Есть у меня две-три «буржуазныя» причуды: люблю носить хорошее платье, приятное белье и красивые, крепко сшитые сапоги. Трачу много денег на эти удовольствия. Заказываю костюм у самаго знаменитаго портного Лондона. Меня изучают во всех трех измерениях и затем надо мною проделывают бесконечное количество всевозможных манипуляций при многих примерках. А в конце концов — в груди узко, один рукав короче, другой длиннее:

— У вас правое плечо значительно ниже леваго.

— Но вы, ведь, мерили сантиметром.

— Извините, как то упустил.

То же самое с сапогами и рубашками. Кончил я тем, что, заказывая платье, белье и обувь, я пристально гляжу на закройщиков и спрашиваю:

— Вы замечаете, что я уродлив?

Удивление.

— Вы видите, например, что у меня левое плечо ниже праваго?

Приглядывается:

— Да, немножко.

— А

на левой ноге у меня вы не видите шишки около большого пальца?

— Да, есть.

— А шея, видите, у меня ненормально длинная?

— Разве?

— Так вот, заметьте все это и сделайте, как следует.

— Будьте спокойны.

И опять — правая сторона пиджака обязательно висит ниже левой на 5 сантиметров, сапоги больно жмут, а воротник от рубашки преть к ушам.
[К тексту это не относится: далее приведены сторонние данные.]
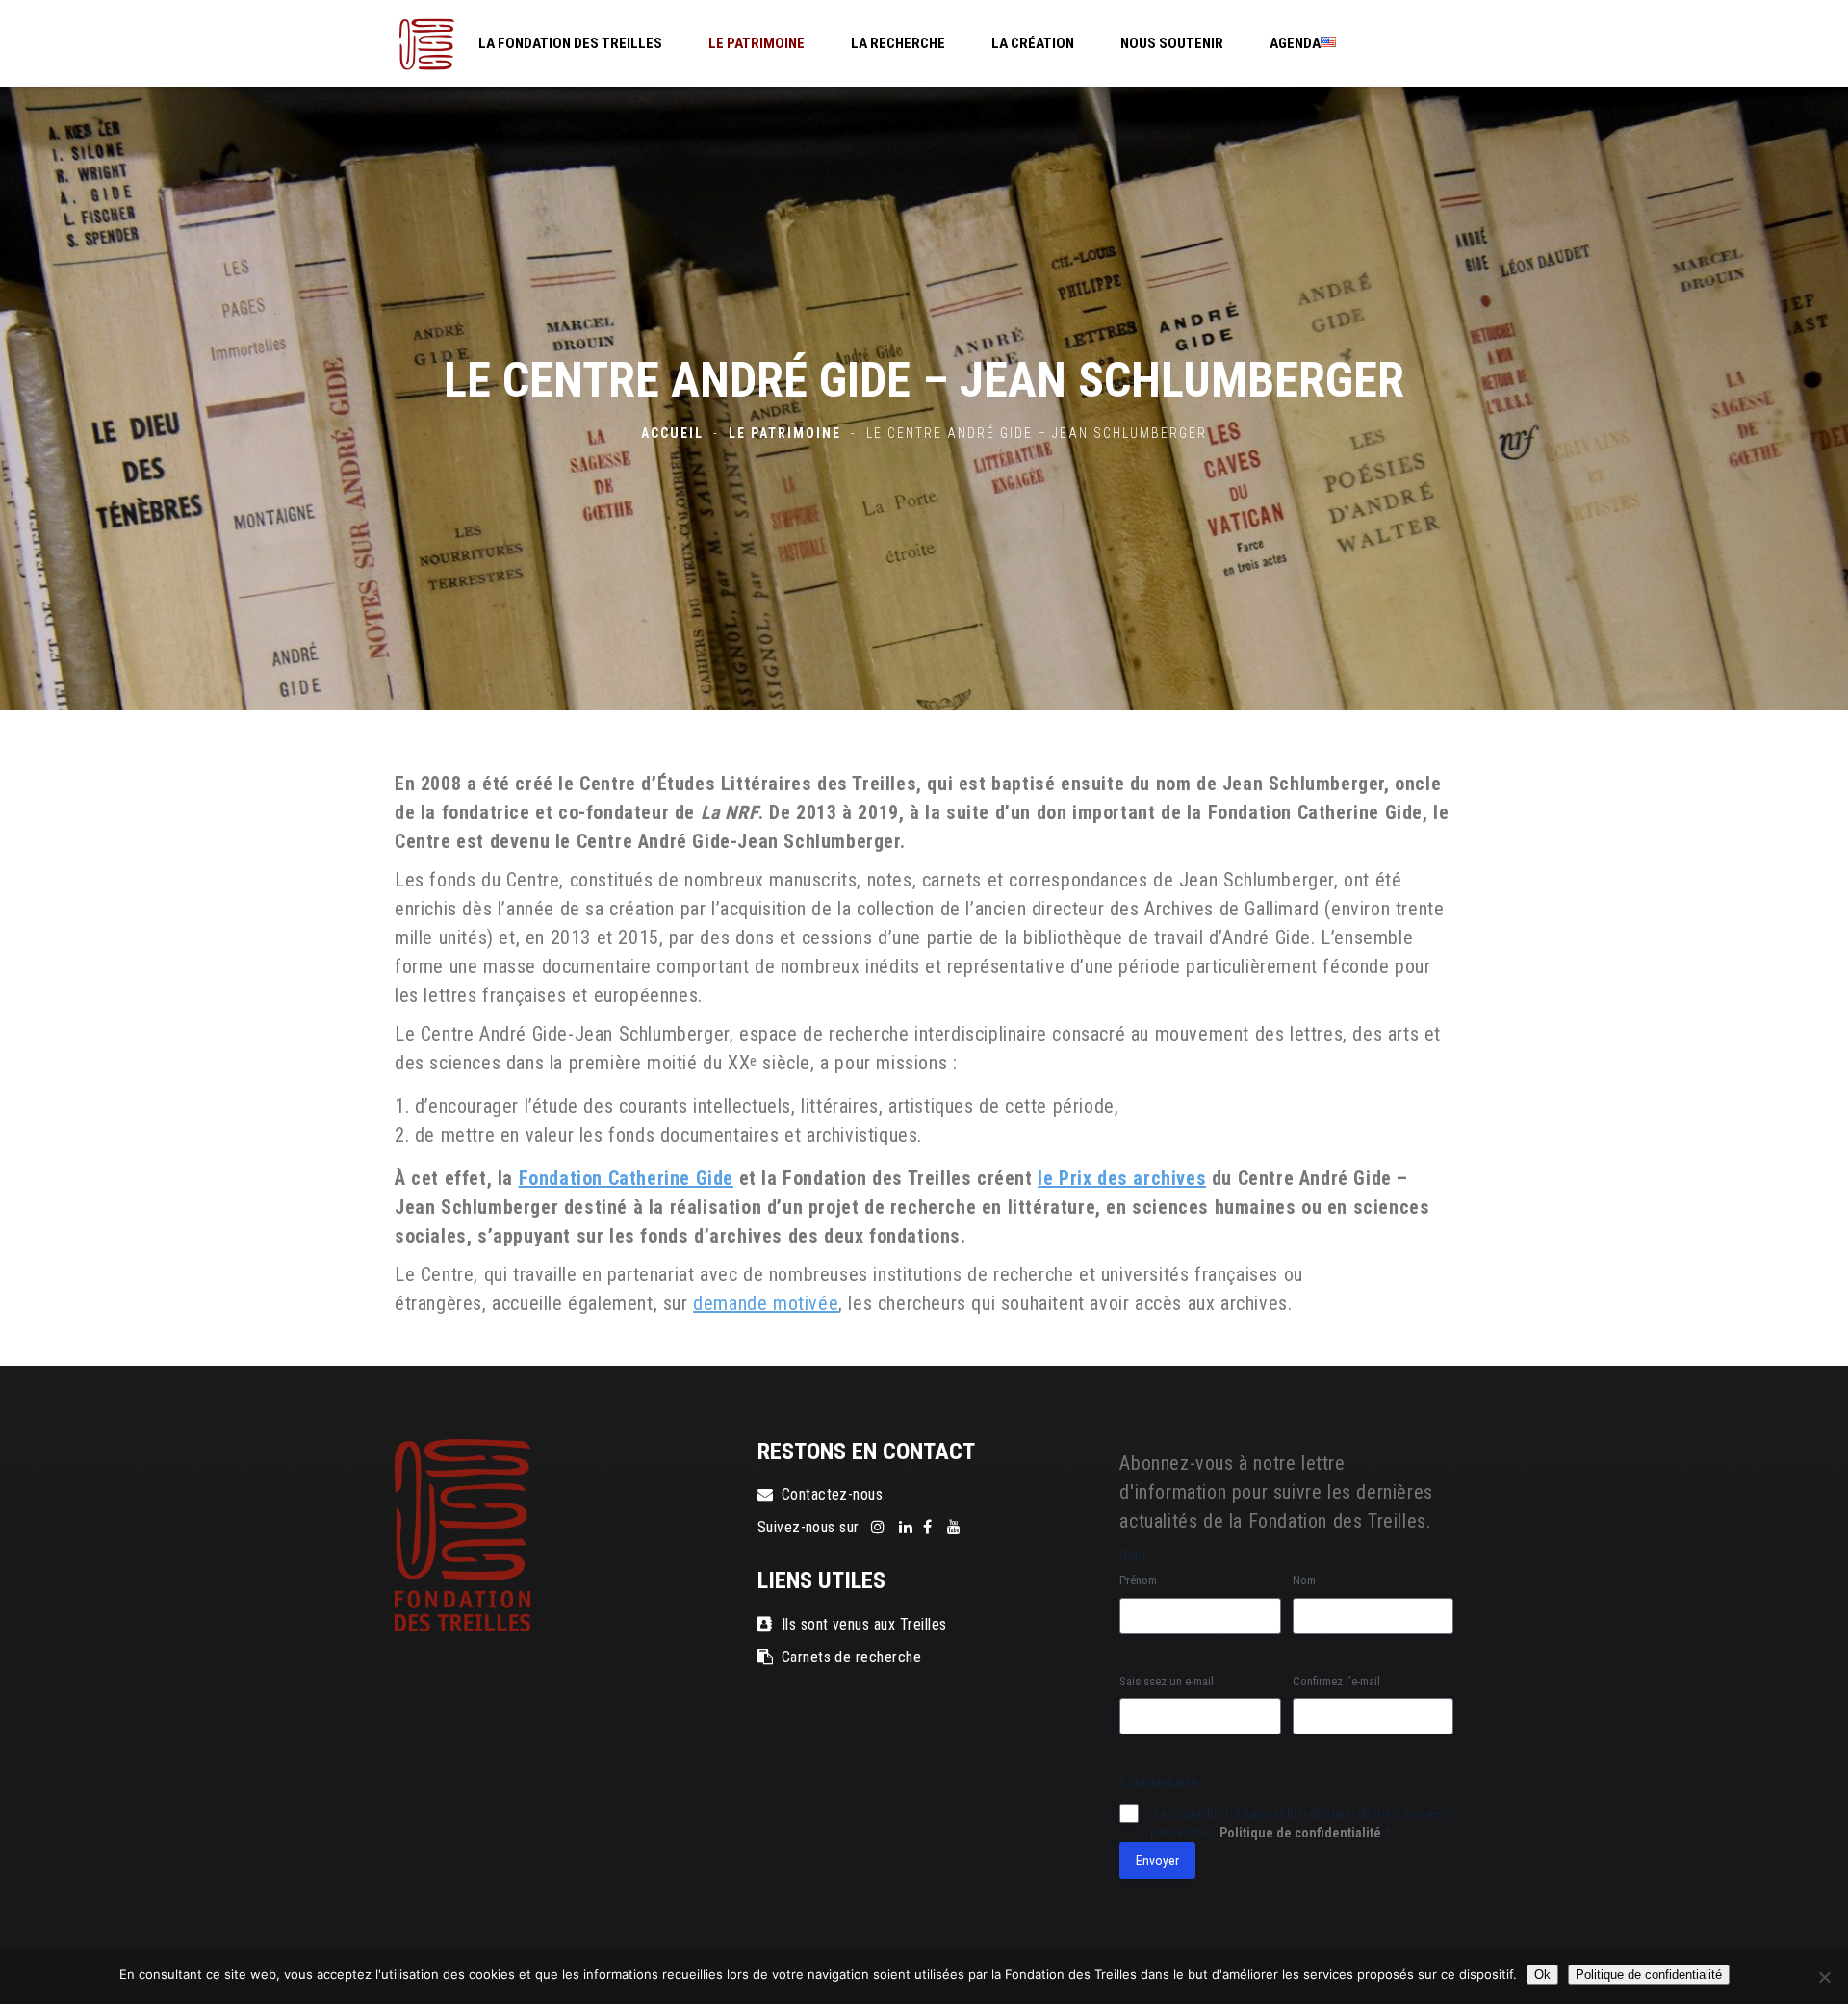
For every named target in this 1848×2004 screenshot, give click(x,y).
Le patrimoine (785, 433)
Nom (1304, 1580)
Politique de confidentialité (1300, 1832)
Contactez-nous (833, 1494)
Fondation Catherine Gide (626, 1178)
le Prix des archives (1122, 1178)
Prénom (1138, 1580)
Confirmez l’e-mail (1336, 1681)
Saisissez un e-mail (1166, 1681)
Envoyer (1157, 1860)
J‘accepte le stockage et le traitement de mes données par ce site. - (1300, 1823)
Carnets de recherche (852, 1657)
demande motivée (765, 1303)
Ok (1542, 1974)
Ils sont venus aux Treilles (864, 1624)
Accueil (672, 433)
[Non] (1824, 1977)
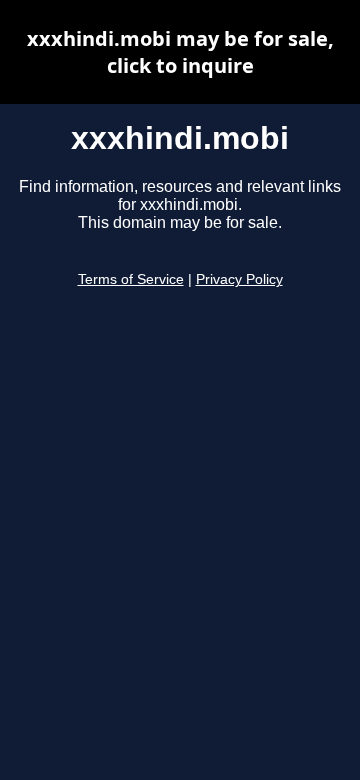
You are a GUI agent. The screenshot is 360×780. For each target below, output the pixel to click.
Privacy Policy (239, 279)
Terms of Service (131, 279)
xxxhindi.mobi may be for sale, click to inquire (180, 52)
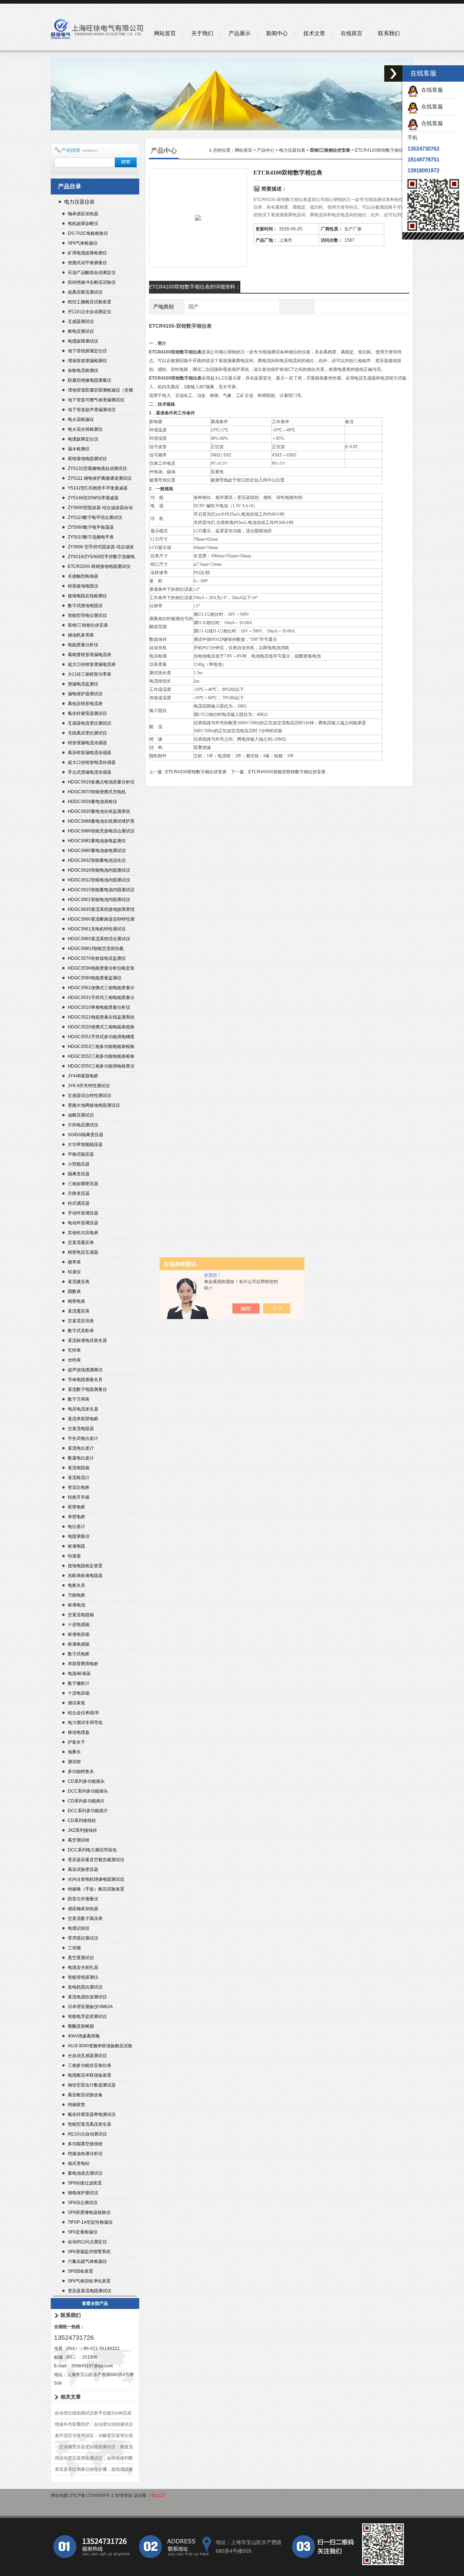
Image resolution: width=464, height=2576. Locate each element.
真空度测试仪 (81, 1957)
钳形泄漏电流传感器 (87, 742)
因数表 (74, 1291)
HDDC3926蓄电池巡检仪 (92, 801)
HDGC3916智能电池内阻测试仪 (99, 870)
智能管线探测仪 (83, 1977)
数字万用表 (79, 1399)
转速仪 (74, 1271)
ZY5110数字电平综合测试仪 (95, 517)
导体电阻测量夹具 (85, 1379)
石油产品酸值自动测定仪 (92, 272)
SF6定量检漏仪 (83, 2232)
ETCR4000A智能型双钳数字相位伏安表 (287, 771)
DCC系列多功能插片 (88, 1810)
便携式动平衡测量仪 (87, 262)
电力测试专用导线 (85, 1722)
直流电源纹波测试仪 (87, 1996)
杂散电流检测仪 (83, 370)
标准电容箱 (79, 1634)
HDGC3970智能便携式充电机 (97, 791)
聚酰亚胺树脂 (81, 2026)
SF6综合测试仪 (83, 2202)
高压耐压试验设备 (85, 2094)
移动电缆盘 (79, 1732)
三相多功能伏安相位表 (89, 2065)
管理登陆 (123, 2495)
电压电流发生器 (83, 1409)
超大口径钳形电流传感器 (92, 762)
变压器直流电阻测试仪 (89, 2290)
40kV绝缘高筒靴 (84, 2036)
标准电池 (76, 1605)
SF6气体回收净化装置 (89, 2281)
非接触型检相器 (83, 576)
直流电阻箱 (79, 1467)
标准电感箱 (79, 1644)
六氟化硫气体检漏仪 (87, 2261)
То же самое у меня с театральными парикмахерами. С тех пор, как я уехал из России, я никогда не могу иметь такого парика, такой бороды, таких усов, таких бровей, какие мне нужны для роли. А театральный парикмахер, — как это ни странно, простой парикмахер — главный друг артиста. От него зависить очень многое. Федор Григорьев делал просто чудеса. В нем горели простонародная русская талантливость и несравненная русская сметливость и расторопность. Был он хороший и веселый человек, заика и лысый — в насмешку над его ремеслом. Подкидыш, он воспитывался в сиротском доме и затем быль отдан в учение в простую цырюльню, где «стригут, бреют и кровь пускают». Но и у цырюльника он умудрился показать свой талант. На святках он делал парики, бороды и усы для ряженых и выработался очень хорошим гримером. Он сам для себя изучил всякое положение красок на лице, отлично знал свет и тень.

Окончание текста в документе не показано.